Document text =
Boyer and Cooperstown Hall of Fame 2B Rogers Hornsby have a special connection beyond the fact both are connected to St. Louis World Series champs which defeated the New York Yankees in seven games—Hornsby, player-manager, 1926 Cardinals; and Boyer, team captain, 1964 Cardinals. Both managed the Ponce Leones (Lions) in Puerto Rico’s Winter League, 25 years apart—Hornsby, 1950-51; and Boyer, 1975-76. Ponce’s “glory years” came in two separate periods, preceding Hornsby and Boyer as managers. Ponce won five Puerto Rico titles in six seasons, 1941-42 through 1946-47, under manager George Scales. The Lions captured three league titles in four seasons, plus the February 1972 Caribbean Series, between 1968-69 and 1971-72.  Hornsby’s Lions finished third of five teams at 43-35, falling short in the league playoffs to eventual champion Santurce, led by George Scales. Boyer’s Lions were fifth of six teams at 26-34, two games behind four-place Santurce, managed by Jack McKeon.

“We knew from the beginning that we would have to get the job done with our [Santurce] pitching and they came through,” said McKeon. “With a couple of hitters we would have been right up there [with Bayamón and Caguas].” Ken Boyer lamented the fact that so many of his imported pitchers had gone home. “We also lost catcher Marc Hill and 1B Keith Hernández,” said Boyer. “We had a couple of games booted away and in a 60-game schedule, you can’t afford to give away anything. A bad start can kill you too.”

Durwood Merrill, who umpired in Puerto Rico’s Winter League in the mid-1970s, and went on to a long career as an AL arbiter, recalled that Boyer, McKeon, Caguas’ Jim Bunning and Frank Robinson (in 1974-75) all “wanted to get noticed in their pursuit of big league managing jobs.” Merrill told the author this made for colorful arguments in regular season and post-season games.

The 1975-76 Ponce Lions only hit 15 homers in 60 games, just one more than the 14 clouted by home run leader Benigno “Benny” Ayala of the Arecibo Lobos (Wolves). Keith Hernández hit none in his 24 Ponce games, but drew 21 walks. Cirilo “Tommy” Cruz led the club with six home runs. Six other Lions combined for nine homers, with Otto Vélez and import Ellis Valentine hitting two each. Vélez, who enjoyed playing for Ken Boyer, went 0-for-3 the last day of the season, to finish at .328, .003 behind league-leader Dan Driessen’s .331 BA for Bayamón. “I had been hit by a pitch and was a bit tentative at the plate,” recalled Vélez. Gilberto Flores and Ramón Avilés were two other Lions who played for Boyer in 1975-76. They had long Puerto Rico League careers, and were used to player turnover, including imports who left early.

Tasks and exercises =
1. Print the part of the Ponce Lions passage above that begins at the words "The 1975-76 Ponce" and ends after "who left early.".
2. Write the next part of the Ponce Lions passage above, continuing after its last sentence.

Provided records =

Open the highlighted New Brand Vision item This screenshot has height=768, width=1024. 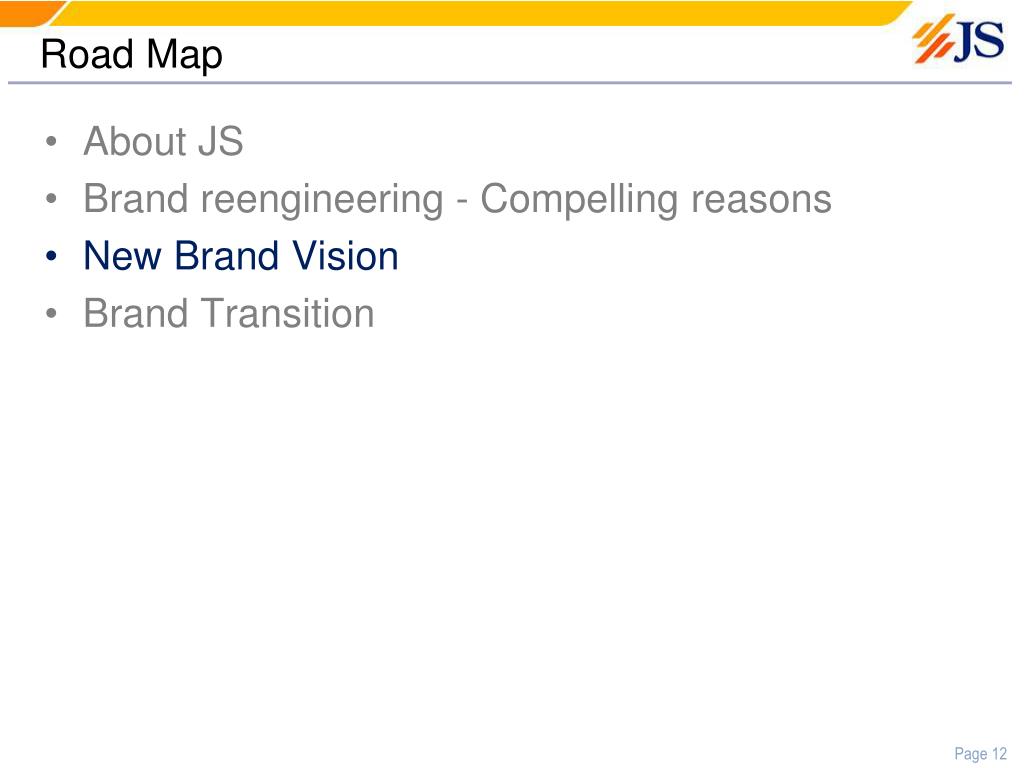tap(241, 255)
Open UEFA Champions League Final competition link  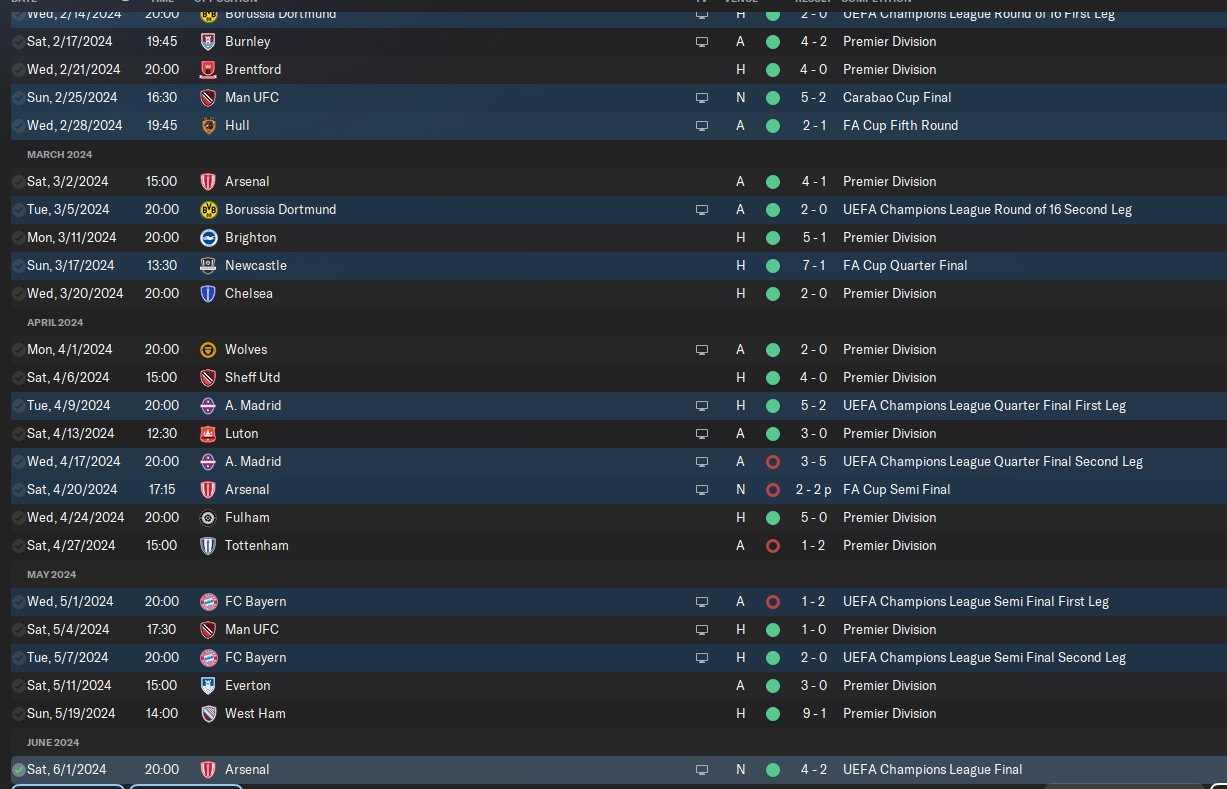[x=933, y=770]
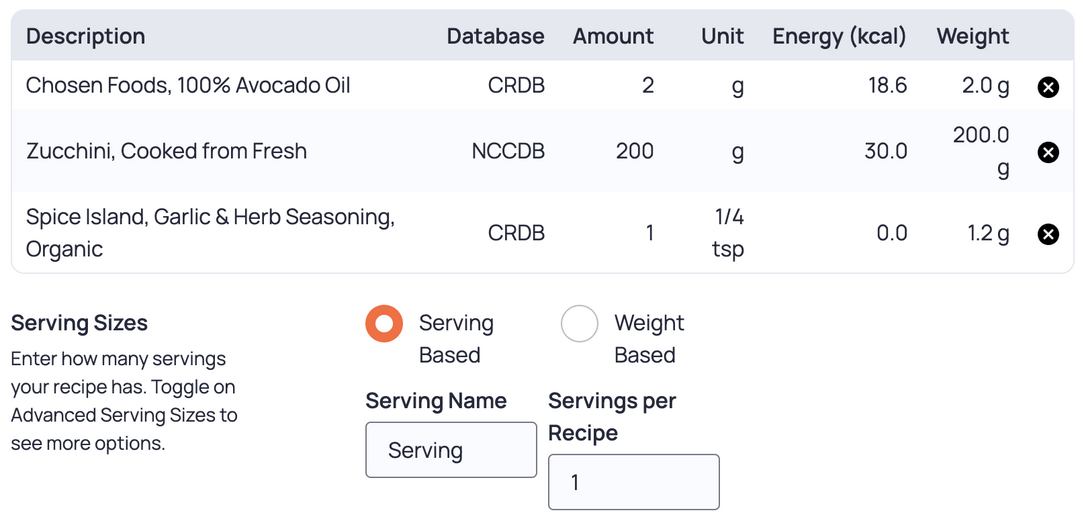Edit the zucchini amount value 200
Image resolution: width=1080 pixels, height=525 pixels.
634,151
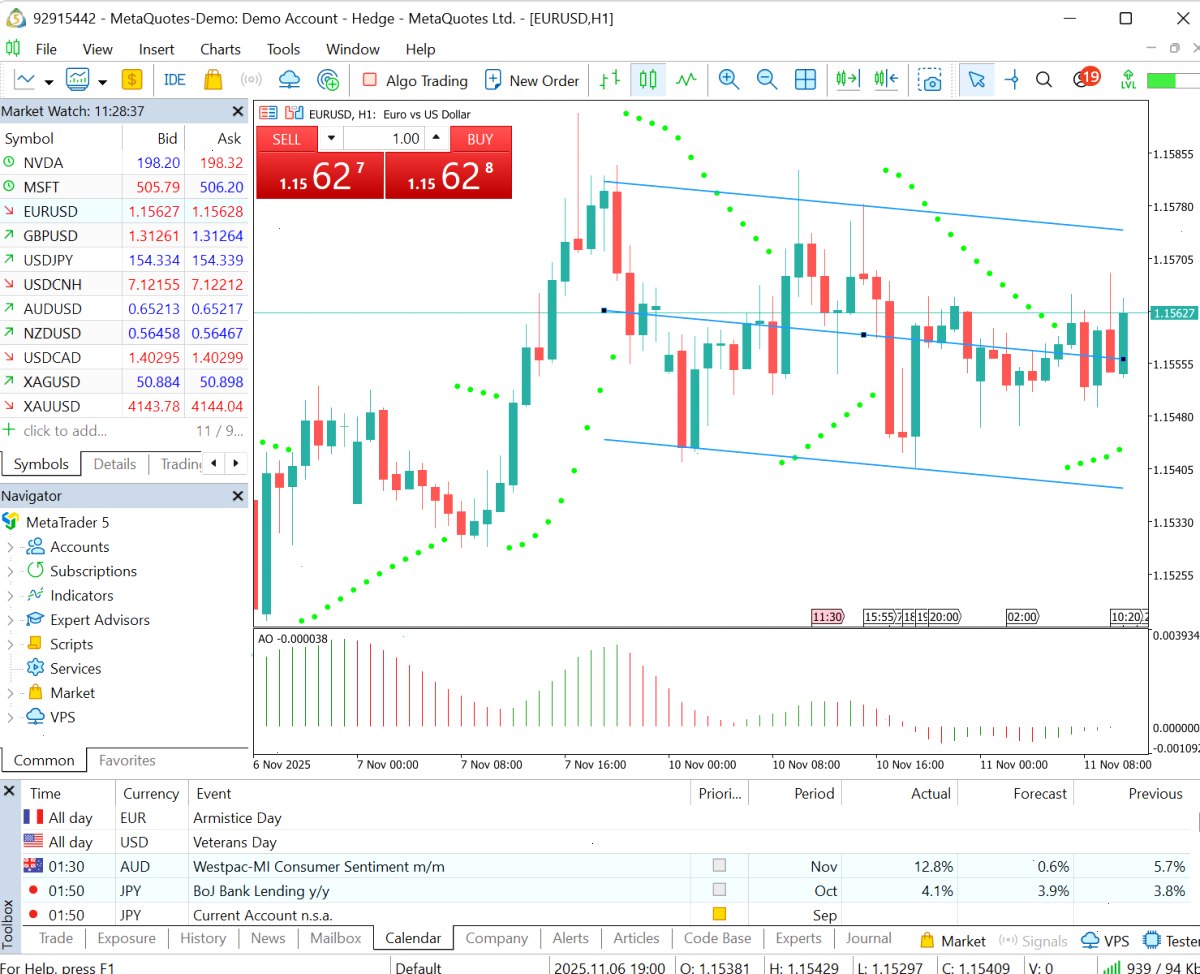Open the Charts menu

pyautogui.click(x=220, y=49)
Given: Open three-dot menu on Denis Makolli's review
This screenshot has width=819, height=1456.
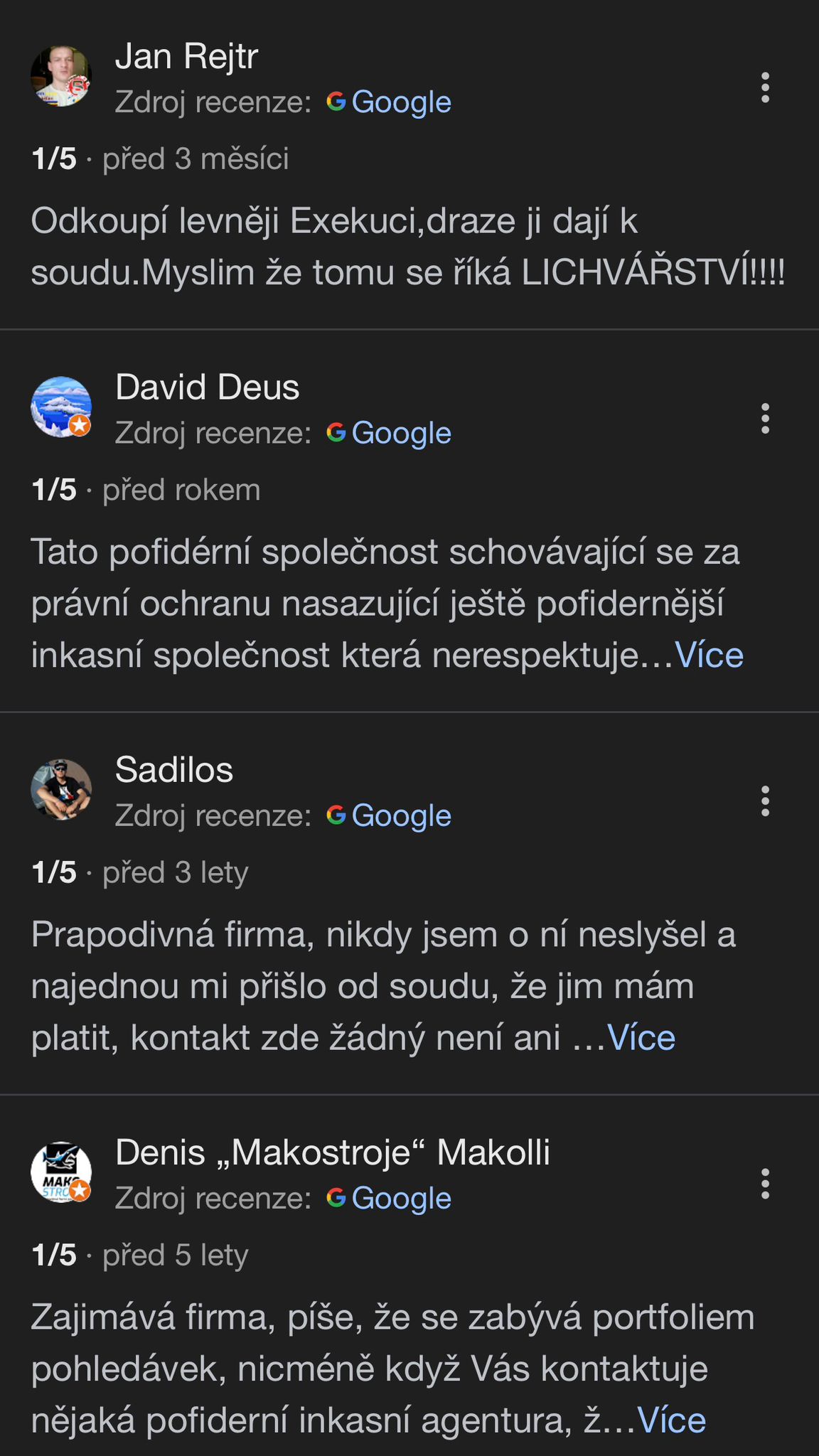Looking at the screenshot, I should [x=765, y=1184].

Responses =
1.
The 1975-76 Ponce Lions only hit 15 homers in 60 games, just one more than the 14 clouted by home run leader Benigno “Benny” Ayala of the Arecibo Lobos (Wolves). Keith Hernández hit none in his 24 Ponce games, but drew 21 walks. Cirilo “Tommy” Cruz led the club with six home runs. Six other Lions combined for nine homers, with Otto Vélez and import Ellis Valentine hitting two each. Vélez, who enjoyed playing for Ken Boyer, went 0-for-3 the last day of the season, to finish at .328, .003 behind league-leader Dan Driessen’s .331 BA for Bayamón. “I had been hit by a pitch and was a bit tentative at the plate,” recalled Vélez. Gilberto Flores and Ramón Avilés were two other Lions who played for Boyer in 1975-76. They had long Puerto Rico League careers, and were used to player turnover, including imports who left early.

2.
One import who remained with Ponce the entire 1975-76 season was Chicago White Sox prospect Pete Vukovich, a future (1982) Cy Young Winner with the Milwaukee Brewers. Vuckovich completed nine of his 15 Ponce starts, going 8-6, 2.24 ERA (fourth-best), in 116.1 innings, and 48 striketouts-to-42 walks. Vuckovich opined, in Rory Costello’s SABR bio that: “Ken’s the man that got me thinking like a big leaguer. He [Boyer] said to give it my best and not let little things bother me. He taught me the importance of concentration.”

Ken Boyer went on to manage the St. Louis Cardinals, from 1978-to-1980, posting a 166-190 record, .466. He was fired after 51 games in 1980 and (eventually) replaced by Whitey Herzog.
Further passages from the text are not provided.